Thursday 10 November 2022

Watching Mediawatch

Massey University's Journalism school put out a survey of the nation's journalists. 

Mediawatch's story on it focuses on gender and ethnic diversity, as well as journalists' reports of taking abuse online, after an opening that casts things this way [updated to insert link that I forgot the first time round...]:

These days, there’s no shortage of the same sort of scepticism – and cynicism – among a group of New Zealanders convinced the media are biased and agenda-driven, even without any firm evidence.  

Cranky claims of pro-government media bias have been amplified by increased public funding of media and journalism under this government, twinned with declining trust in the media and journalists as captured by opinion polls and surveys.

... One startling finding from the latest survey was that when journalists were asked whether "supporting government policy" was part of the role of reporting,10 percent agreed. 

Does that not confirm the suspicions of critics who feel that the media isn't impartial and journalists are often biased?

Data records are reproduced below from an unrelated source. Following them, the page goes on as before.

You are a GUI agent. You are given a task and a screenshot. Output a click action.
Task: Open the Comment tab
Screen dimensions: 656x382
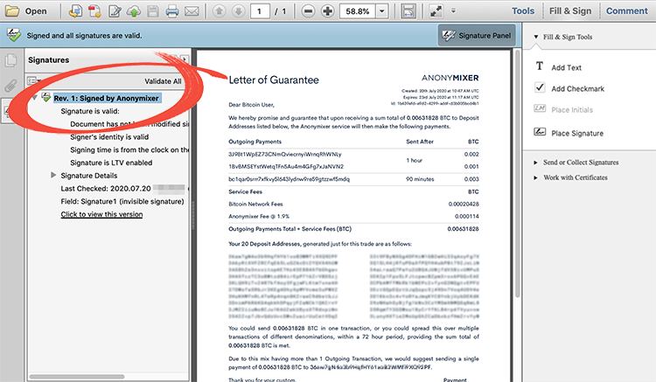coord(626,11)
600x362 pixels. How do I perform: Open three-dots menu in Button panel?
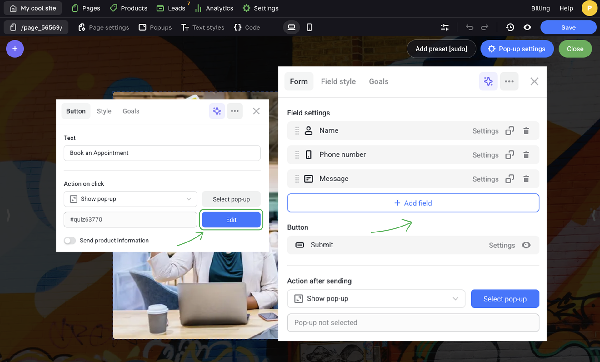235,111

“There's always going to be journalists that think their role is to change society and advocate for one thing or another," Hollings said. 

"It may be that sometimes that aligns with government policy. But there's a difference between journalists actively propagandising for a particular point of view and doing the ‘watchdog role’ of asking difficult questions about something that's going on.

"They can often be mistaken for having an agenda when their agenda is really to find out what's going on – and not necessarily to push a political party. I think one is sometimes mistaken for the other and it's easy to label a journalist as being an activist who is, in fact, just asking difficult questions which some people don't like."

With that kind of opening, you'd expect that the survey either found no evidence of ideological or partisan bias among journalists, or didn't ask about it. Surely the claims are only 'cranky' if they aren't borne up by the evidence right?

They helpfully link through to the study at least, so you can check for yourself. And here's an interesting chart.  

For some reason, RNZ's Mediawatch decided that this chart, showing that there are more self-identified extreme-left journalists as there are "Hard Right", "Right", and "Mild right" combined, and that "Hard left", all on its own, outnumbers everything to the right of "Middle leftish" by a massive margin, wasn't worth noting. 

Probably just an innocent oversight by the always politically and ideologically neutral team at Mediawatch.